For that to happen, the Chinese government will have to set the yuan free and allow the market forces to determine its value, which is not the case currently. The value of the yuan is fixed against the dollar. If the yuan is set free, it is more than likely to appreciate against the dollar. This will make Chinese exports expensive, and that’s something the Chinese government won’t like.

Hence, any pricing of a good proportion of OPEC oil in Chinese yuan terms, if at all that happens, will only happen at a slow pace. The major reason for this is that money cannot move freely in and out of China, making the Chinese bond market highly illiquid.

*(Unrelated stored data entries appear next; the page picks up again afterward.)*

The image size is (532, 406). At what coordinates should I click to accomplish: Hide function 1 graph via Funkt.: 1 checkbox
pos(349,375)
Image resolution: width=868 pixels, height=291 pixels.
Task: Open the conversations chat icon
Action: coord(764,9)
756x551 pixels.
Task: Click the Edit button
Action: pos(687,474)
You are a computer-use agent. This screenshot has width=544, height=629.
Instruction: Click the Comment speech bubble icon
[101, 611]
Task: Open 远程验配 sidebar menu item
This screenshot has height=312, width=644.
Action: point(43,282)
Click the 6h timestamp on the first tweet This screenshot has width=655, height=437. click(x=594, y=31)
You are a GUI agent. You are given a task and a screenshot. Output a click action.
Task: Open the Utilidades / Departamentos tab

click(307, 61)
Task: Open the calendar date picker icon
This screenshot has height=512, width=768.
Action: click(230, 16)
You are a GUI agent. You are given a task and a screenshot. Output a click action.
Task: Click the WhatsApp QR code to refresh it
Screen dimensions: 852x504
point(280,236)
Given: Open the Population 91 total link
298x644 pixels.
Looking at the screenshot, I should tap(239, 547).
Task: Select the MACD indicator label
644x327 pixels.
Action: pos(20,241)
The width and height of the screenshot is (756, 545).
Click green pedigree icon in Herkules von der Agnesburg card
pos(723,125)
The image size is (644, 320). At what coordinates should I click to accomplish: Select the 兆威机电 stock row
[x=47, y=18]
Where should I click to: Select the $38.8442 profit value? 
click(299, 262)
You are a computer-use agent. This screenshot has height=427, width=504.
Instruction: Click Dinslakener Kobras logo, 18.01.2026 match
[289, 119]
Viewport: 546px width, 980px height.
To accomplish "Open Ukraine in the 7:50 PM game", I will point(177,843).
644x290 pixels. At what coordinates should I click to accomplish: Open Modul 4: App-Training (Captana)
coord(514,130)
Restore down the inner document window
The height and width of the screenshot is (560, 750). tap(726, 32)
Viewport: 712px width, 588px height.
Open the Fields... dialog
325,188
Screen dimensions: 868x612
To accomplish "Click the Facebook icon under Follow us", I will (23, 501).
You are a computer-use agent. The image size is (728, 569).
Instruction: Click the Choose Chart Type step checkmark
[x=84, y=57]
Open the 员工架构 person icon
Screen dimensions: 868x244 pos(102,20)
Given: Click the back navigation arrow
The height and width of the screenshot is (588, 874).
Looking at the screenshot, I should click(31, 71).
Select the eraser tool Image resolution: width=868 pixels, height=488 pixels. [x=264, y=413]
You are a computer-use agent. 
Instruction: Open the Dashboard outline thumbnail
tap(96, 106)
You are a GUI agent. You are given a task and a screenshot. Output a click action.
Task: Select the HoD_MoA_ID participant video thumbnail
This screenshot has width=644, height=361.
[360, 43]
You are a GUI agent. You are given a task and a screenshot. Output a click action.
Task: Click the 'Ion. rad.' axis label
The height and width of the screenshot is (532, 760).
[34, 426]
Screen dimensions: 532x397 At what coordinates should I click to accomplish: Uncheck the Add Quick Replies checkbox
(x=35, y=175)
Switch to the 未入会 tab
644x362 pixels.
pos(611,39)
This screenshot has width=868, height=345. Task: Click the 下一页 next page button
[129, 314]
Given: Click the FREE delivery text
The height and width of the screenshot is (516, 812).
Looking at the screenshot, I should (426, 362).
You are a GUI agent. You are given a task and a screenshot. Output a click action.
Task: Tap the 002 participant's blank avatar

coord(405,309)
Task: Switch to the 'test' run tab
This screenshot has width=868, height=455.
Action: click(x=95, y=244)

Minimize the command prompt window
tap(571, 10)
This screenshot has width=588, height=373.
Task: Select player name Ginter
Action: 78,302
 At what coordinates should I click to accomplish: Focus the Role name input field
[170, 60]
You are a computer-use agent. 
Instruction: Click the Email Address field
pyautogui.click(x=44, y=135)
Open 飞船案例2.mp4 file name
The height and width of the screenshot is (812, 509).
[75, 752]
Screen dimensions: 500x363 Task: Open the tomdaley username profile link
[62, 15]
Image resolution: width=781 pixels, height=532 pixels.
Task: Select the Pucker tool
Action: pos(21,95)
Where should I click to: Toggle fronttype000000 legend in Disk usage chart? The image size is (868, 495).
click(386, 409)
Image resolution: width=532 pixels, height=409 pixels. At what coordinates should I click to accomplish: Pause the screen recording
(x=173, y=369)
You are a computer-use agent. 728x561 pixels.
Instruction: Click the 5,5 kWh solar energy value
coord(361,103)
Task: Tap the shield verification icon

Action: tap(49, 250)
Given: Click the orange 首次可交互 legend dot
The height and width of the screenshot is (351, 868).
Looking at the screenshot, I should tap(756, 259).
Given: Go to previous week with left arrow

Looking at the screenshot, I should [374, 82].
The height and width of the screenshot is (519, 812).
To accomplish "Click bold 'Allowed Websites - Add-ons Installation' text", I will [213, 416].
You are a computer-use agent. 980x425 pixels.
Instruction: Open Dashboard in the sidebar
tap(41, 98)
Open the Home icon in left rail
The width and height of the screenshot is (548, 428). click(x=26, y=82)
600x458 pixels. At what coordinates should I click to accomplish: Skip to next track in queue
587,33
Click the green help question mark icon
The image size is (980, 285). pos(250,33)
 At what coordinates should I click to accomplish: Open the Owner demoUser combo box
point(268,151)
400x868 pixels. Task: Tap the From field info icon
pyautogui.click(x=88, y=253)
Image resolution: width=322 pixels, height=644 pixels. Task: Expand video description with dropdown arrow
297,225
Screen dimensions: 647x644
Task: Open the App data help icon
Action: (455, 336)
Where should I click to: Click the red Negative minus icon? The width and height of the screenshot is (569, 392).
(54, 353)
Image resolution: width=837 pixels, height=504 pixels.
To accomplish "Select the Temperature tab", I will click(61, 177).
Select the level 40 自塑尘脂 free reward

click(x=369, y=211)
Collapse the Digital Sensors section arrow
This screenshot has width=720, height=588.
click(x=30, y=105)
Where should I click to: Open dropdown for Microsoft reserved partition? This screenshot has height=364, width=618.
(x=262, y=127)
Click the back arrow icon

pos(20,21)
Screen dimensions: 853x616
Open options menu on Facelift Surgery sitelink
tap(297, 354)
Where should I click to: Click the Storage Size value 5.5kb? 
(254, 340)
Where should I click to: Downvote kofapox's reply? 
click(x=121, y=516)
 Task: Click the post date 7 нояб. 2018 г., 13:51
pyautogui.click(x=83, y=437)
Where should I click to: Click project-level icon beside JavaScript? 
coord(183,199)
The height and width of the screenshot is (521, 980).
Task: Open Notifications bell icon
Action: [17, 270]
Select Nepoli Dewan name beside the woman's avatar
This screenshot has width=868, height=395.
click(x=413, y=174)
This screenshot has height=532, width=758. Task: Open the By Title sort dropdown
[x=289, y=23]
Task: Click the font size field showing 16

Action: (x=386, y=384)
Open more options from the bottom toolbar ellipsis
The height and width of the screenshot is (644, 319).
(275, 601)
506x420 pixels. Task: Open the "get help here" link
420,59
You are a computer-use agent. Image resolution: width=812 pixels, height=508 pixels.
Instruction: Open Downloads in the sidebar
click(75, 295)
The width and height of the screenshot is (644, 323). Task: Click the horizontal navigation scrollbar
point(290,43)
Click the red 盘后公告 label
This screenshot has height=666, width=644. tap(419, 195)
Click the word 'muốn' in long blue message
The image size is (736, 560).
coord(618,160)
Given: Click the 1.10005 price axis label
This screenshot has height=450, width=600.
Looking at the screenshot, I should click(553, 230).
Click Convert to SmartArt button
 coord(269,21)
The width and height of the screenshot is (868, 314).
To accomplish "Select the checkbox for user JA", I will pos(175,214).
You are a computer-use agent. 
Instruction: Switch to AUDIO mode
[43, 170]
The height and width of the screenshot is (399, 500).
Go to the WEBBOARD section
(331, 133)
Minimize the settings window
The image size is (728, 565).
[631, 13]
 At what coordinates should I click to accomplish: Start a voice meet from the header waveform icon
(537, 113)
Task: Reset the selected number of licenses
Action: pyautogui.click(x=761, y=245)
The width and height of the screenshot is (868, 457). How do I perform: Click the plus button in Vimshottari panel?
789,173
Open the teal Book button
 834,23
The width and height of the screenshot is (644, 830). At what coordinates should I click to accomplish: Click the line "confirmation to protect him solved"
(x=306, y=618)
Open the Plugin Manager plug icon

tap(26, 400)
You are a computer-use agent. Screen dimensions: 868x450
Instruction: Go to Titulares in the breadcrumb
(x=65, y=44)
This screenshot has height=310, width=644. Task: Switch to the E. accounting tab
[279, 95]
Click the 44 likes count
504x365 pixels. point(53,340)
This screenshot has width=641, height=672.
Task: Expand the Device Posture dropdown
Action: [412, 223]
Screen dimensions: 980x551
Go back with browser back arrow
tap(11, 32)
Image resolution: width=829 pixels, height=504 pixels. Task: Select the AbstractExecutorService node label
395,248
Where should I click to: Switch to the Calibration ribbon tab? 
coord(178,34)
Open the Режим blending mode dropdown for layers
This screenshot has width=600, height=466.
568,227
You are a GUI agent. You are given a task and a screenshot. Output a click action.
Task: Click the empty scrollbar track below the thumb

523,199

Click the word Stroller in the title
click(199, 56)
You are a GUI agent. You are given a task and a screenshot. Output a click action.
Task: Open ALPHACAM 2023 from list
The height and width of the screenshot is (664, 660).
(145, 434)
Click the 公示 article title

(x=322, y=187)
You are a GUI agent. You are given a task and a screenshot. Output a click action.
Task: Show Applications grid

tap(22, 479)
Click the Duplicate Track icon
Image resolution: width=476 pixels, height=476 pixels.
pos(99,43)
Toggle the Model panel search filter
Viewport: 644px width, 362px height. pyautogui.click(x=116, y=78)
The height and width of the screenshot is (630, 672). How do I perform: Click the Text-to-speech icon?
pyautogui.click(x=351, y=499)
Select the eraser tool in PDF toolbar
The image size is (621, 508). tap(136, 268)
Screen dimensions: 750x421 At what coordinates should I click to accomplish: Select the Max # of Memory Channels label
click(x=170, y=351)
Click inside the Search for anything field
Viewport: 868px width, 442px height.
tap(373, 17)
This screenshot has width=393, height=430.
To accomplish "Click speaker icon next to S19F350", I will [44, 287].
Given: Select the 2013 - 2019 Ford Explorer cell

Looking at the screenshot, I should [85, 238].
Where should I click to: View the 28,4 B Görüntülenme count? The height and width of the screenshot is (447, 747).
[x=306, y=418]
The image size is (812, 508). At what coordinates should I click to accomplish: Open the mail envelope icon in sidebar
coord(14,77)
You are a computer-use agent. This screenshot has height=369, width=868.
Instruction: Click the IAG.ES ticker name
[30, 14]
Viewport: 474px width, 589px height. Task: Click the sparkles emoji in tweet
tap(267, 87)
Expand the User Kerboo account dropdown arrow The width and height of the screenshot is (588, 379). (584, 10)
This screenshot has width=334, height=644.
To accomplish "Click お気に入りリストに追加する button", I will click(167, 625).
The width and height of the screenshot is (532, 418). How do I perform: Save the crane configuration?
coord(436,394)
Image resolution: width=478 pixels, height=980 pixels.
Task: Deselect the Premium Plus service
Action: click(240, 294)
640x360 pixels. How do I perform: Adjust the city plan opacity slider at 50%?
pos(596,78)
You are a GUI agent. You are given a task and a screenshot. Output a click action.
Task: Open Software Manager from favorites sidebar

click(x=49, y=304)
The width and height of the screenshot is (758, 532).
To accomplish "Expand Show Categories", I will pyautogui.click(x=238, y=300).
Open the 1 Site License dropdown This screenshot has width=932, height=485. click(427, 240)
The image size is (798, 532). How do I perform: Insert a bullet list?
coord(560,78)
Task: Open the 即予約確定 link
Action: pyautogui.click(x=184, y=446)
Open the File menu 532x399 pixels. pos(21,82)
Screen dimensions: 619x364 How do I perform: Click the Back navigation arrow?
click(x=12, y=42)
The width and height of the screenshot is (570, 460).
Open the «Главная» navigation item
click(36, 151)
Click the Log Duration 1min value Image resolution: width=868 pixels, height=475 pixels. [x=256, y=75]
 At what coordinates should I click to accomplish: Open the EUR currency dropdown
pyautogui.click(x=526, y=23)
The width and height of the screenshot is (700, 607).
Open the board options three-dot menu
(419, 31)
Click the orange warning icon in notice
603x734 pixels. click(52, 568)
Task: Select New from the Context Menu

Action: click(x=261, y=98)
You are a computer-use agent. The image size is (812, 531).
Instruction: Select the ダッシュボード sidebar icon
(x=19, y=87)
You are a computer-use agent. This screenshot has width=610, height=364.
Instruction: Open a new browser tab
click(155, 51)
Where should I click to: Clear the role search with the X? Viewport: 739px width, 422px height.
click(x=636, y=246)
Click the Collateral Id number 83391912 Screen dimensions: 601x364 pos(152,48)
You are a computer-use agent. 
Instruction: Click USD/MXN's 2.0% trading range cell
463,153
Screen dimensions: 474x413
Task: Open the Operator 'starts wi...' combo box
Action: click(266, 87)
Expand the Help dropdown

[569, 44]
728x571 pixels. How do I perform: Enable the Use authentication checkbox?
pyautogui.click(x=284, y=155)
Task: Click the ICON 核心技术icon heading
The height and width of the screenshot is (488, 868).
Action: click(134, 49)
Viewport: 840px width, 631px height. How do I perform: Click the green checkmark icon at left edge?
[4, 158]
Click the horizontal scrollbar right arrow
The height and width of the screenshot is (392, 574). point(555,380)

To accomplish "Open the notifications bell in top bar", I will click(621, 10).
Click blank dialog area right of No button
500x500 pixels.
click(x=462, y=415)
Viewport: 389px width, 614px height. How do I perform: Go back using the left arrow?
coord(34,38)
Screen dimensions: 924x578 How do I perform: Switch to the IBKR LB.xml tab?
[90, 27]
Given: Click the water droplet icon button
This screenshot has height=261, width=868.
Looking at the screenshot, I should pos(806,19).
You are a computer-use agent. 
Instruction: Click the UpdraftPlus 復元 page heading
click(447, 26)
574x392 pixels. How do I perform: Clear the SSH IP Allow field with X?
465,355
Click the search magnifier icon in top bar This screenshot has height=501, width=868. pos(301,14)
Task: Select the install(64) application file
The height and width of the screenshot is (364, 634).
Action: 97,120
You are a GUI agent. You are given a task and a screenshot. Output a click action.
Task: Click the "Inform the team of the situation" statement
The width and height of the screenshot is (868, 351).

Also, allowing money to leave China freely would mean that Chinese savings can also leave China. This is at the heart of the Chinese development model, wherein the government has been able to channel massive savings into areas it wants to. The government wouldn’t want to give away this advantage.

Further, the Chinese need to be okay with the idea of foreigners owning Chinese bonds, like the Americans are. As Robert D. Blackwill and Jennifer M. Harris write in War by Other Means: “A notable step in his direction unfolded in March 2012, when Japan became the first major developed country to receive Beijing’s blessing to invest in Chinese sovereign debt [government bonds].”

China is gradually coming around to this idea. A study carried out by the Bank of Finland Institute for Emerging Economics points out: “About 10% of China’s government bonds are in foreign hands.”

In 2021, a third of the US government debt was held by foreigners. Interestingly, this was at 40.2% in 2019. Foreign ownership as a proportion has fallen over the past two years primarily because the US Federal Reserve, in the aftermath of the covid pandemic, has printed money and bought government and other bonds to drive down interest rates.

There is another point that needs to be considered here. As Blackwill and Harris write: “The world has no modern precedent for a global reserve currency that is not administered by a democratic country.” While this might sound like a Western way of looking at things, it does matter, given that not many rich-world democratic countries will trust China and have their foreign exchange reserves in yuan and invest those reserves in Chinese government bonds.

This explains why despite the rapid rise of China, the total percentage of foreign exchange reserves in Chinese yuan in 2021 was at just 2.4%. The percentage of reserves held in the British pound was much greater at 4.7%. The Japanese yen was at 5.9%.

While the future of the Chinese yuan as an international reserve currency is very optimistic, it is highly unlikely that it will replace the dollar as the international reserve currency in a hurry. In fact, as the Chinese economist Andy Xie had said in the aftermath of the 2008 financial crisis: “There is no alternative to the dollar as a trading currency in Asia.” He felt that the yuan would replace the dollar in Asia, but it would take 30 to 40 years. To make a long story longer, what Xie said back then remains true.